─── Available records
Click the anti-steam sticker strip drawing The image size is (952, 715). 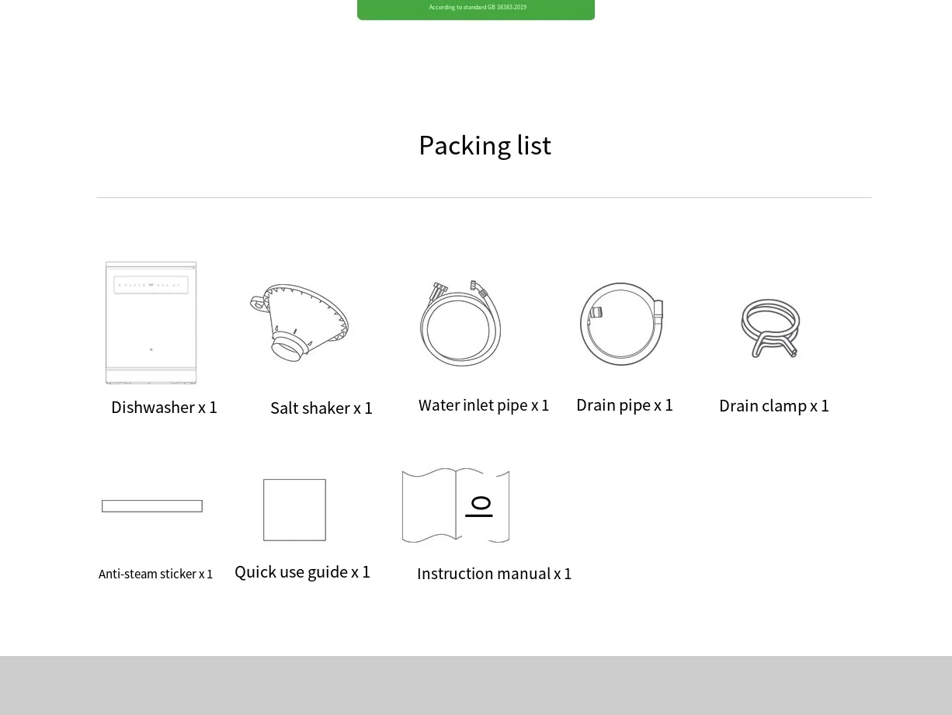pyautogui.click(x=152, y=506)
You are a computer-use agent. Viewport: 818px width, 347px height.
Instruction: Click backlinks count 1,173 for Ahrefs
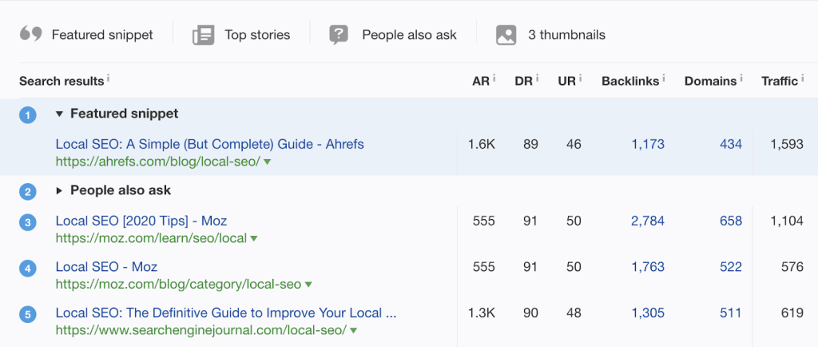click(x=647, y=144)
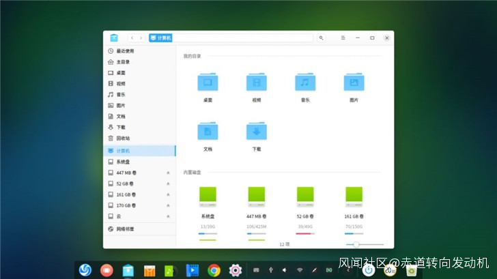This screenshot has height=279, width=497.
Task: Open the 音乐 (Music) folder icon
Action: click(x=305, y=83)
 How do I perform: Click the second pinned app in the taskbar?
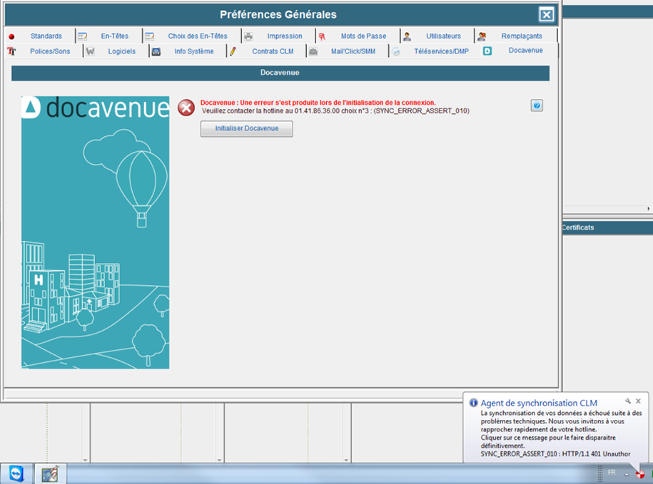pyautogui.click(x=50, y=473)
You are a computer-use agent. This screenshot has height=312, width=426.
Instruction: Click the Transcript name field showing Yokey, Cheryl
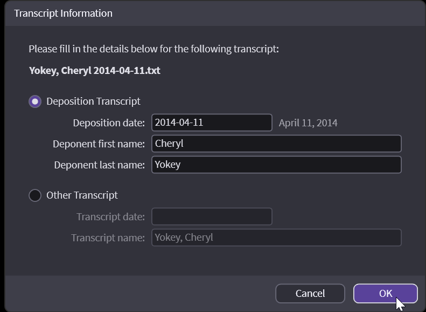tap(276, 238)
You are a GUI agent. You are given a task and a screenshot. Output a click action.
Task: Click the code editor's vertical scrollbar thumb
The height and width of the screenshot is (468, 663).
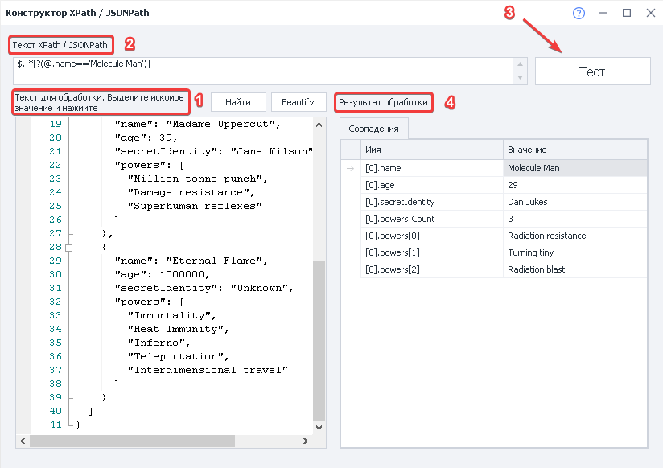click(319, 338)
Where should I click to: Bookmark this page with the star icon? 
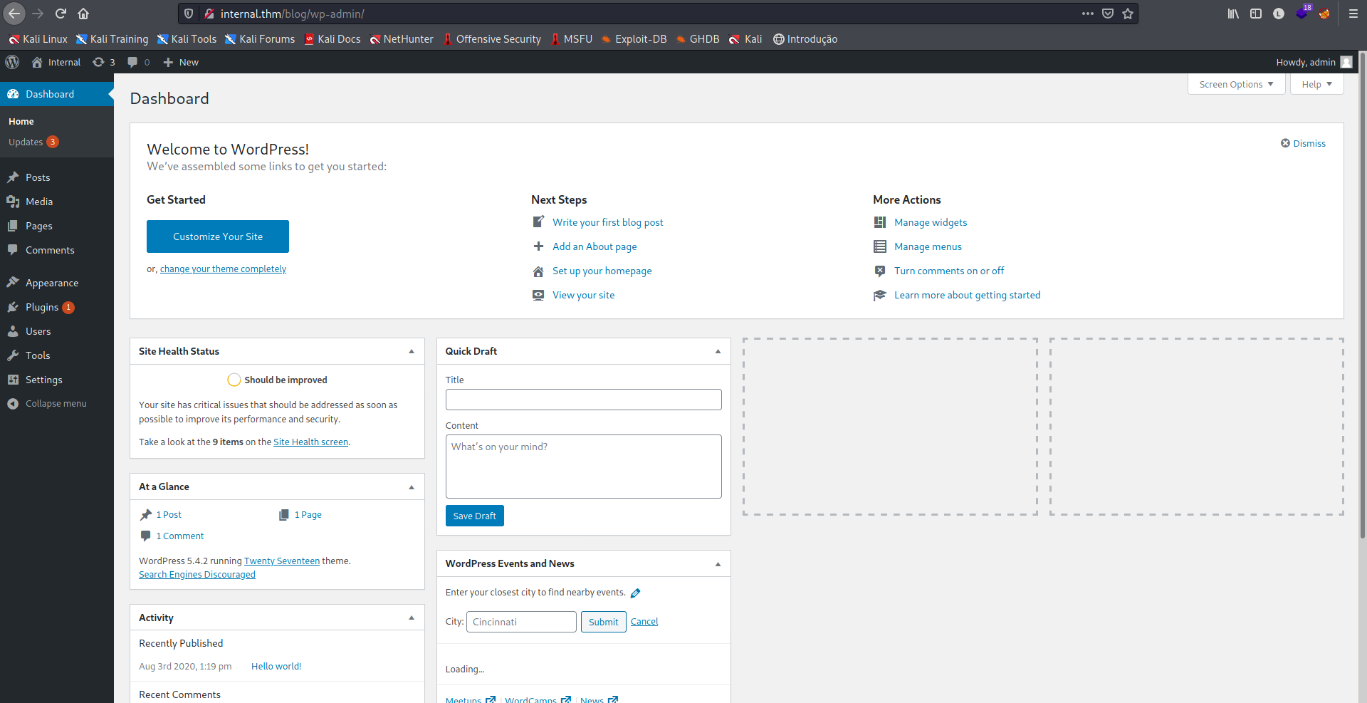1128,14
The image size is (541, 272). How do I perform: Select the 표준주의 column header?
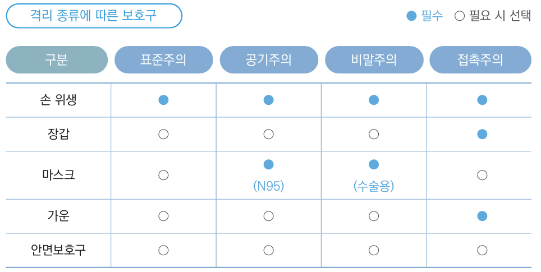(163, 59)
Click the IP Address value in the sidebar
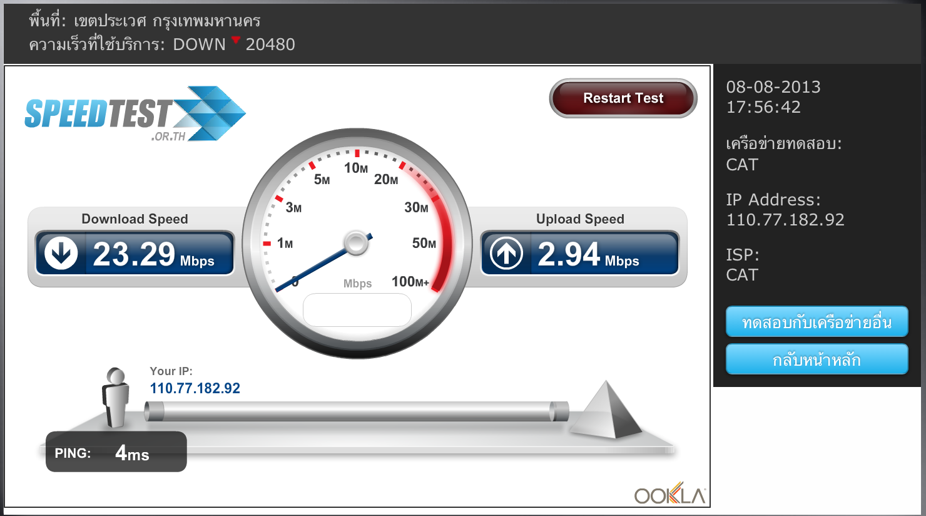This screenshot has height=516, width=926. (x=785, y=220)
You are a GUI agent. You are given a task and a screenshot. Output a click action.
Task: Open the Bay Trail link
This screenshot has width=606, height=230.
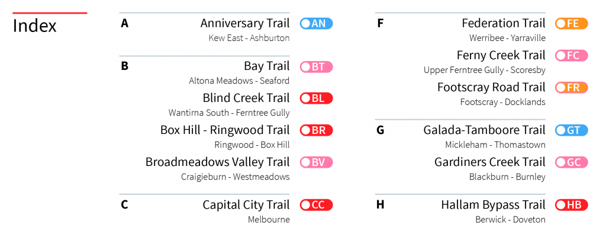point(267,66)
──────
Task instructions: With pictures omitted, restate word for word every line above from the one containing "Instruction: Click backlinks" to the end of the entries.

Task solution:
Instruction: Click backlinks count 1,173 for Ahrefs
click(x=647, y=144)
This screenshot has height=279, width=497.
Task: Open the 音乐 (Music) folder icon
Action: click(x=305, y=83)
 How do I perform: Click the second pinned app in the taskbar?
pyautogui.click(x=50, y=473)
You are a computer-use agent. This screenshot has height=312, width=426.
Instruction: Click the Transcript name field showing Yokey, Cheryl
tap(276, 238)
You are a GUI agent. You are given a task and a screenshot. Output a click action.
Task: Click the code editor's vertical scrollbar thumb
The height and width of the screenshot is (468, 663).
click(319, 338)
Where should I click to: Bookmark this page with the star icon? 
1128,14
The image size is (541, 272). How do I perform: Select the 표준주의 column header?
(163, 59)
Click the IP Address value in the sidebar
This screenshot has height=516, width=926. (x=785, y=220)
You are a GUI agent. You are given a task and a screenshot. Output a click action.
Task: Open the Bay Trail link
This screenshot has width=606, height=230.
point(267,66)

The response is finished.